Y clavó su mirada errante, empañada y cargada de nostalgia en la cara de la señora Thornton. No se advirtió ningún cambio en su rigidez adusta e inmutable durante un minuto, pero la enferma podría haber visto la nube oscura que cruzó aquel gélido semblante si las lágrimas no le hubieran nublado los ojos lentamente. La señora Thornton se conmovió al fin, pero no por pensar en su hijo, ni por la imagen de su hija Fanny, sino por un súbito recuerdo, provocado por algo en la disposición de la estancia: el recuerdo de una hijita muerta en la infancia hacía muchos años que fundió cual súbito rayo de sol la capa de hielo tras la que se ocultaba una mujer muy tierna.

—Quiere que sea amiga de la señorita Hale —dijo la señora Thornton con su voz mesurada, que no se había ablandado al mismo tiempo que su corazón, sino que brotó nítida y firme.

La señora Hale apretó la mano posada bajo la suya sobre la colcha con los ojos aún fijos en la cara de la señora Thornton. No podía hablar. La señora Thornton añadió con un suspiro:

—Seré una amiga de verdad si las circunstancias lo requieren. No una amiga bondadosa. Eso no podría serlo —«para ella», estuvo a punto de añadir, pero se contuvo al ver la cara angustiada de la enferma—. No es propio de mí demostrar cariño aunque lo sienta, ni dar consejos sin que me los pidan. No obstante, a petición suya y si le sirve de consuelo, se lo prometeré.

Siguió a esto una pausa. La señora Thornton era demasiado escrupulosa para hacer promesas que no se proponía cumplir; y le costaba mucho ser amable con Margaret, que le desagradaba más que nunca en aquel momento; era casi imposible.

—Prometo —dijo, con una grave severidad que, pese a todo, infundió a la agonizante confianza en algo mas permanente que la vida misma: ¡vida tambaleante, titilante, fugaz!—. Le prometo que en cualquier dificultad en que la señorita Hale…

—¡Llámela Margaret! —exclamó con un jadeo la señora Hale.

—En que acuda a mí en busca de ayuda, se la prestaré con todos los medios a mi alcance como si fuese mi propia hija. Prometo también que si alguna vez la veo hacer algo que considere impropio…

—Margaret nunca hace nada impropio, no de forma deliberada —alegó la señora Hale. La señora Thornton prosiguió como si no la hubiera oído:

—Si alguna vez hace algo que me parezca que está mal, aunque no nos afecte a mí ni a los míos, en cuyo caso podría suponérseme un motivo interesado, se lo indicaré sin rodeos, tal como me gustaría que hiciesen con mi hija.

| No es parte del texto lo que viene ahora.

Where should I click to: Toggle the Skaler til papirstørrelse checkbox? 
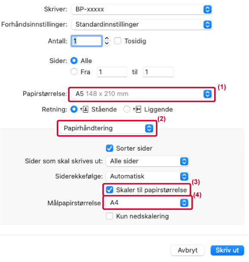(x=110, y=190)
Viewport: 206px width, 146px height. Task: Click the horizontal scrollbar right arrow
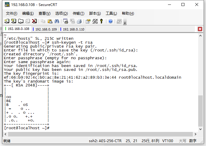click(x=195, y=134)
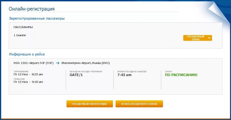Image resolution: width=231 pixels, height=120 pixels.
Task: Click the ПАССАЖИРЫ column header
Action: pos(23,27)
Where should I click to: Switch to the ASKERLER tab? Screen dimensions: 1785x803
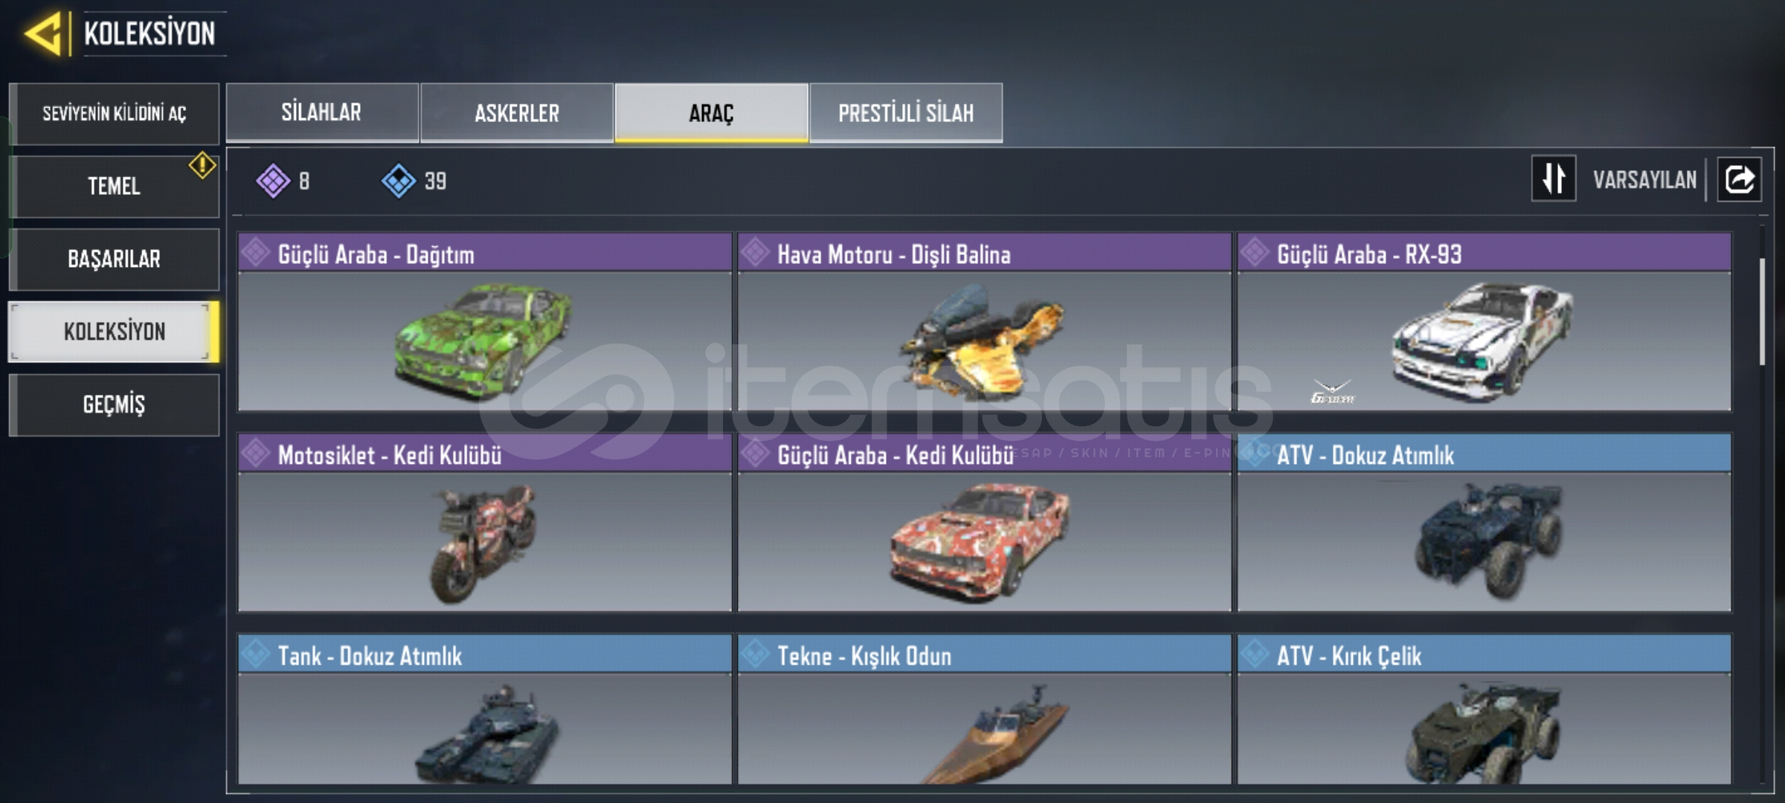(x=517, y=112)
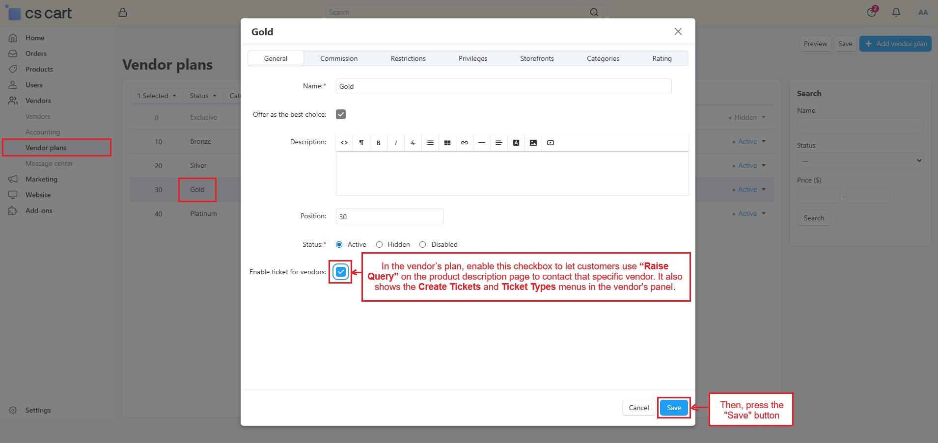938x443 pixels.
Task: Click the Cancel button
Action: 638,408
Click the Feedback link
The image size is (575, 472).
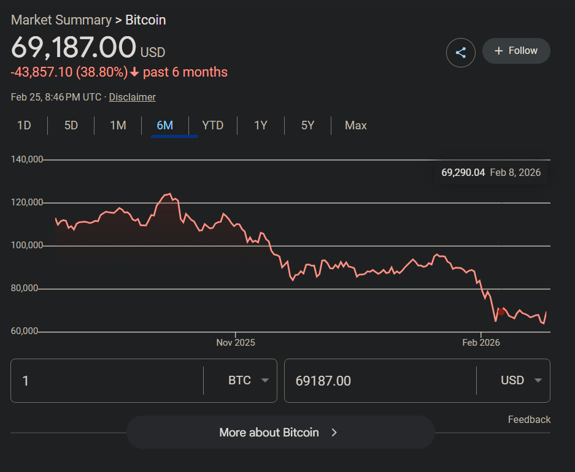[529, 419]
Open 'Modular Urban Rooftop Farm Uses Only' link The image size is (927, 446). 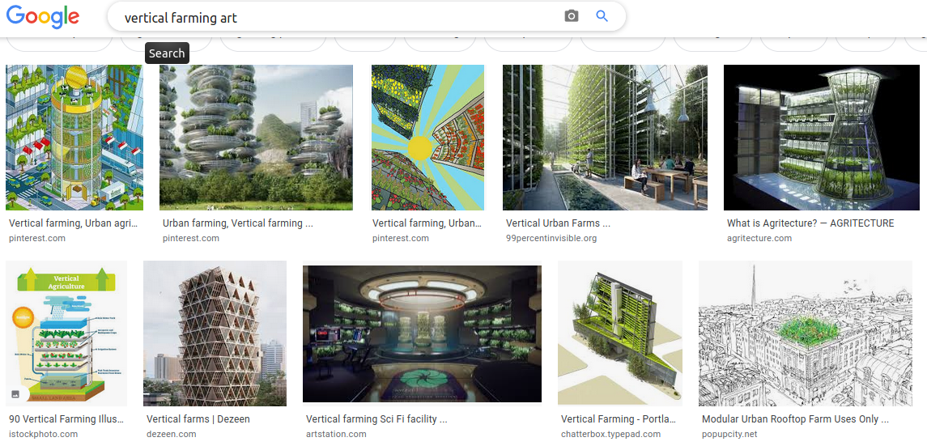[795, 419]
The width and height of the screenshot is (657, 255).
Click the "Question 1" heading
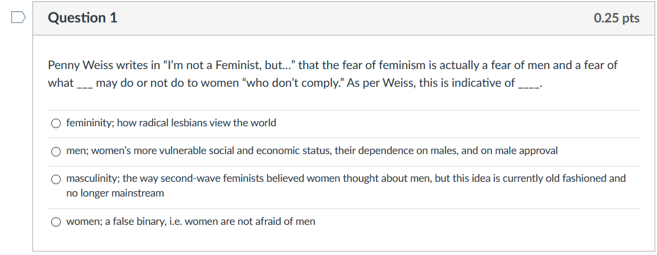pos(82,18)
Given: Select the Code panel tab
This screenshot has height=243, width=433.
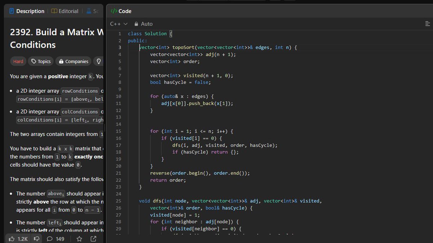Looking at the screenshot, I should [123, 11].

Hubo una larga pausa. La señora Hale tenía la sensación de que la promesa no lo incluía todo, aunque era mucho. Había en ella ciertas reservas que no comprendía. Pero se sentía débil, confusa y cansada. La señora Thornton, mientras tanto, repasaba todos los posibles casos en los que había prometido actuar. Le producía un intenso placer la idea de decirle a Margaret unas cuantas verdades en cumplimiento de su deber. La señora Hale empezó a decir:

—Gracias. Que Dios la bendiga. No volveremos a vernos en este mundo. Pero mis últimas palabras son: gracias por prometerme ser amable con mi hija.

—¡Amable no! —declaró la señora Thornton, con descortés sinceridad hasta el final. Pero, tras haber tranquilizado su conciencia con estas palabras, no lamentó que la enferma no las hubiera oído. Apretó la mano suave y lánguida de la señora Hale, se levantó y salió de la casa sin ver a nadie más.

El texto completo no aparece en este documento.